Collected data entries
+ + + + +
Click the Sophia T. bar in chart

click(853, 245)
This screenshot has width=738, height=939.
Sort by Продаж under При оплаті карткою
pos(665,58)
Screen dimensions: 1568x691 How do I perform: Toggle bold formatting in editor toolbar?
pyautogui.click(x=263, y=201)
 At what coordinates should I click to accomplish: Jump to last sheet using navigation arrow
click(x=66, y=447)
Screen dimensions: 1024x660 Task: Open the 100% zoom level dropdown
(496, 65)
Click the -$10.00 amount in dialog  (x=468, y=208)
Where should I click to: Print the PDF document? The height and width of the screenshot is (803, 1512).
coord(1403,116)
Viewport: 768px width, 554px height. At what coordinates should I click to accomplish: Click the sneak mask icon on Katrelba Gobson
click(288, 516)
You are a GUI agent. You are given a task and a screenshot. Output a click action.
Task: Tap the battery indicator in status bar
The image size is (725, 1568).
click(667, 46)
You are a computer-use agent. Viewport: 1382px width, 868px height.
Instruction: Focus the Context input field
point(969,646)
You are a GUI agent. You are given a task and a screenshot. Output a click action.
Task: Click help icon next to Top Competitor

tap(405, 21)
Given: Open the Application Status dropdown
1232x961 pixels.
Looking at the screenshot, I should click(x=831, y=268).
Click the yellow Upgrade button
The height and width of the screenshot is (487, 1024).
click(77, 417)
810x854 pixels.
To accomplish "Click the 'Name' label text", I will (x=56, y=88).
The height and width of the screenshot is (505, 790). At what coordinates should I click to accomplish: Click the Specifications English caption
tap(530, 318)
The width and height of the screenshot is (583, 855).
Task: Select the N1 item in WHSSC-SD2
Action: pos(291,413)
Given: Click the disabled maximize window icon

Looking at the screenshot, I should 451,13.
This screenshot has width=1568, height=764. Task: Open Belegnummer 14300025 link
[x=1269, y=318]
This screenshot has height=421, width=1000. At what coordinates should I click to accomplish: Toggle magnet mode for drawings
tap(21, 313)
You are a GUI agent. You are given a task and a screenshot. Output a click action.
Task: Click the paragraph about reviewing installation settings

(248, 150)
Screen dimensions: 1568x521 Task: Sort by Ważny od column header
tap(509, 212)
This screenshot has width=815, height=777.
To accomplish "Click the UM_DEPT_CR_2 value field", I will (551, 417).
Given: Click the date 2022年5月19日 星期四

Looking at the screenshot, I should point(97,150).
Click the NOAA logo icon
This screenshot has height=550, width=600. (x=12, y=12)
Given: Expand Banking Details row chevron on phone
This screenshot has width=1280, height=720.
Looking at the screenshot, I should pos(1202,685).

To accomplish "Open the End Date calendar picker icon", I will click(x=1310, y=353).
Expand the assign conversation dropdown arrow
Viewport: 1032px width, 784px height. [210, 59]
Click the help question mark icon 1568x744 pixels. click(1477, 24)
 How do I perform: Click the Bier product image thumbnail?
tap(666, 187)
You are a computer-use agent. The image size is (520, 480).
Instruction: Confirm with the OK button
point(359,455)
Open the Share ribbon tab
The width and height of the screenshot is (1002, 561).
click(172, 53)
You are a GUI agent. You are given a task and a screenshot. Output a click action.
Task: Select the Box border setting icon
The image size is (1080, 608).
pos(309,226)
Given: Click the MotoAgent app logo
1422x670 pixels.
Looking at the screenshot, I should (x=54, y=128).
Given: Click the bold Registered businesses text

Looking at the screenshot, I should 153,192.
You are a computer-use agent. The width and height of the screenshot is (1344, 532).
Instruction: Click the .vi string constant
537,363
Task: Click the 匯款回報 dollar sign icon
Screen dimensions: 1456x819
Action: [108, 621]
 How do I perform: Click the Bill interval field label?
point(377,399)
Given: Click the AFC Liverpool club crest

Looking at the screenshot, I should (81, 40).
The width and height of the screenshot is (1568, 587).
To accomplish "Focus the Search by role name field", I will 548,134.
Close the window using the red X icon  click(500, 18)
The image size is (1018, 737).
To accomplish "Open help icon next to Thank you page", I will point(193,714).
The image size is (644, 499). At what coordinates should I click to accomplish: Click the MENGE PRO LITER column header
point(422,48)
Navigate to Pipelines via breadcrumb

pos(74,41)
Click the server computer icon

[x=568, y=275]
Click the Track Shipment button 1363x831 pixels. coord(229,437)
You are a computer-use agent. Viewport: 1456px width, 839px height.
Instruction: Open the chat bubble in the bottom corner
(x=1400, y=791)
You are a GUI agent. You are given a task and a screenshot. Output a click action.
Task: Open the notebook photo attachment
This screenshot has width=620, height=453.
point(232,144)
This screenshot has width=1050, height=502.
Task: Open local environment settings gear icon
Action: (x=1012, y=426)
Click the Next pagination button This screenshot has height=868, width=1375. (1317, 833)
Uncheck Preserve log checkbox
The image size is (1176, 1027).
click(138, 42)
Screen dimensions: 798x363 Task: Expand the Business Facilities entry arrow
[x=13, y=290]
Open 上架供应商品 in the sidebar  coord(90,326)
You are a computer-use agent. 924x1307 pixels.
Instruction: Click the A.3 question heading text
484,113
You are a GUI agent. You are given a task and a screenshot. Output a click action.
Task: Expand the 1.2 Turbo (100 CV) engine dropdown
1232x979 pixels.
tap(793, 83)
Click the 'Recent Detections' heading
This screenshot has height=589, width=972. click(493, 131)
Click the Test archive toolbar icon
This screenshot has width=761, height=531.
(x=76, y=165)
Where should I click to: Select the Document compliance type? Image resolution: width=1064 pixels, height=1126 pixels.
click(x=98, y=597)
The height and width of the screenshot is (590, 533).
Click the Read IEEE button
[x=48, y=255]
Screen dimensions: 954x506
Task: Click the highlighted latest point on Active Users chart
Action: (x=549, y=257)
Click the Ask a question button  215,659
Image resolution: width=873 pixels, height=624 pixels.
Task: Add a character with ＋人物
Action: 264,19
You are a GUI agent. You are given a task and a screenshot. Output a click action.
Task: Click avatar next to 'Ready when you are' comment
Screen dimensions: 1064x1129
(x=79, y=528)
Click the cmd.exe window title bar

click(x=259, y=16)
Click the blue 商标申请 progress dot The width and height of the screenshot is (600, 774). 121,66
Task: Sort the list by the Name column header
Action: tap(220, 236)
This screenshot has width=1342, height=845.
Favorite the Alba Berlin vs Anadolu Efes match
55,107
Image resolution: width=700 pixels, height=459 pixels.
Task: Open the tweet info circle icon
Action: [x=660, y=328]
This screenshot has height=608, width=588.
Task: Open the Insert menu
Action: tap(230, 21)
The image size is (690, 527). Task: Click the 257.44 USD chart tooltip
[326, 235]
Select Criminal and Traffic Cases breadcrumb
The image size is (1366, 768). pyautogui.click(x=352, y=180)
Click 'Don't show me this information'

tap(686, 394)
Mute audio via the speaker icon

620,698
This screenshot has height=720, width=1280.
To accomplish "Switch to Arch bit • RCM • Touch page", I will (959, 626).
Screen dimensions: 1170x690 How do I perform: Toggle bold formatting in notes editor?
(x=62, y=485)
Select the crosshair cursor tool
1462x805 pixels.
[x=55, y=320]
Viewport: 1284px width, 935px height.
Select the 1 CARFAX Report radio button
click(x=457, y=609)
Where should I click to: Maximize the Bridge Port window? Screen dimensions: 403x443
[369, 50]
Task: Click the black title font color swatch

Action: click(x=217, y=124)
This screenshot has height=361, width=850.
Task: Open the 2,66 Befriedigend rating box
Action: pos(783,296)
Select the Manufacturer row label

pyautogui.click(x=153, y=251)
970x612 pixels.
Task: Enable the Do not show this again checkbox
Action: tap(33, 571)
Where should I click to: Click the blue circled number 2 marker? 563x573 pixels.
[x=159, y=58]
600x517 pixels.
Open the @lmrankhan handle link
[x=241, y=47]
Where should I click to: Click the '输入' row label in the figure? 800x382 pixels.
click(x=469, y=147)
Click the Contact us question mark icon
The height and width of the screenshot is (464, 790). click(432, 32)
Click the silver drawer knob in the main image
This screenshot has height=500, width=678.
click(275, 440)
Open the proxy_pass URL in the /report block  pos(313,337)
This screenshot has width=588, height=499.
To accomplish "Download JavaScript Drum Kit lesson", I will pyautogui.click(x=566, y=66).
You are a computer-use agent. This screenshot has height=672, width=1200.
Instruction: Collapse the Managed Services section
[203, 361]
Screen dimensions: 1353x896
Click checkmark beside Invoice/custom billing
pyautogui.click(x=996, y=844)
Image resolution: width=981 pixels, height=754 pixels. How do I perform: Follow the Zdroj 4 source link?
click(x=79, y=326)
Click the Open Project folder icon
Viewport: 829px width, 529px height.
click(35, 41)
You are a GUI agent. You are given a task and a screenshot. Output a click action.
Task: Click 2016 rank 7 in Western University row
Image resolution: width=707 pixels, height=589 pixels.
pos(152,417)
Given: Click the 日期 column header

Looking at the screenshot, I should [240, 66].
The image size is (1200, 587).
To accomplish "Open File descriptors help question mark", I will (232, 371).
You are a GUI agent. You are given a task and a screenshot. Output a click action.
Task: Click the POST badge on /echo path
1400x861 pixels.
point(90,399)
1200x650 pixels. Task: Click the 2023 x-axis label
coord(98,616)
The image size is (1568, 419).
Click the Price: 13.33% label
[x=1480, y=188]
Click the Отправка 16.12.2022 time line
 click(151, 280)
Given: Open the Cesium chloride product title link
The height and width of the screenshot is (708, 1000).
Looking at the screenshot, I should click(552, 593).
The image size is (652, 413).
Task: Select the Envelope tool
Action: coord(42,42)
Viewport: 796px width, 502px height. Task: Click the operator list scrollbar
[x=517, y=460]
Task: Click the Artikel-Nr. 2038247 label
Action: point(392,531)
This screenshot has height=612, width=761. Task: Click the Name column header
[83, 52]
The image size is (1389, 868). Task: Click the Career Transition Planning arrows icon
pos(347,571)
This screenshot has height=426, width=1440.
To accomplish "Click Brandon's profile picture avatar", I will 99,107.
+ + + + +
* [Task goal] Retype the records above from the very first line down to the line with "Click the -$10.00", keeping both of those lines. Include nothing beyond them.

* [Result of the exercise]
Click the Sophia T. bar in chart

click(853, 245)
This screenshot has width=738, height=939.
Sort by Продаж under При оплаті карткою
pos(665,58)
Screen dimensions: 1568x691 How do I perform: Toggle bold formatting in editor toolbar?
pyautogui.click(x=263, y=201)
 At what coordinates should I click to accomplish: Jump to last sheet using navigation arrow
click(x=66, y=447)
Screen dimensions: 1024x660 Task: Open the 100% zoom level dropdown
(496, 65)
Click the -$10.00 amount in dialog  (x=468, y=208)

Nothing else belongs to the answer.